UC Berkeley

Vaccination represents one of the most cost-effective methods for the treatment and prevention of disease. Due to safety concerns surrounding the use of live attenuated and killed/inactivated pathogens, there has been significant interest in the development of subunit vaccines, which are composed of discrete antigenic proteins or polysaccharides. Unfortunately, protein-based vaccines are poorly immunogenic and typically require the use of adjuvants for the induction of protective immunity. Because of their tunability and synthetic addressability, polymeric particulate carriers represent a promising approach for enhancing the efficacy of protein-based vaccines, and are the subject of this dissertation. In particular, we report on the development of acid-degradable materials, which are capable of releasing encapsulated protein antigens and immunostimulatory molecules following uptake by cells of the immune system and subsequent trafficking to acidic endosomal vesicles. Specific emphasis is placed on the development, functionalization and immunological evaluation of biodegradable acid-sensitive particle systems.
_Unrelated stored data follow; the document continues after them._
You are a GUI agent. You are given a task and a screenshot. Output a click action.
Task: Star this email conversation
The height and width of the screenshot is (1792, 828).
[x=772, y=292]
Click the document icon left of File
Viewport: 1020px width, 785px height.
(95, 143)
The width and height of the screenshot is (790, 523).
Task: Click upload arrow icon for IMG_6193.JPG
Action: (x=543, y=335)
Chapter 1 introduces various delivery strategies for enhancing the potency of subunit vaccines and discusses the basics of vaccine immunology. Additionally, the field of polymeric particulate antigen carriers is reviewed, with a focus on relevant design criteria for materials intended to interact with the immune system.

In Chapter 2, the synthesis of acid-sensitive acrylamide-based microparticles containing an immunomodulatory agent is discussed. The optimal conjugation strategy for an immunostimulatory DNA sequence is investigated and particles containing a model protein antigen are studied in several models, including a cancer immunotherapy study, to ascertain in vivo the importance of co-delivering antigen and maturation signals to cells of the adaptive immune system.

Chapter 3 discusses the synthesis of a second generation acid-sensitive polyurethane particle system which is designed to degrade entirely into biocompatible small molecule byproducts. The ability of these particles to elicit an immune response to a model antigen is studied and a method to monitor the production of polymer degradation byproducts in cells is presented.

Chapters 4 and 5 investigate the synthesis, characterization, and a method for the functionalization of a third generation acid-sensitive particle system. The preparation of these particles from acetal-modified dextran and their pH-dependent degradation behavior is described. Additionally, a facile method for the surface functionalization of these particles using alkoxyamine reagents is presented.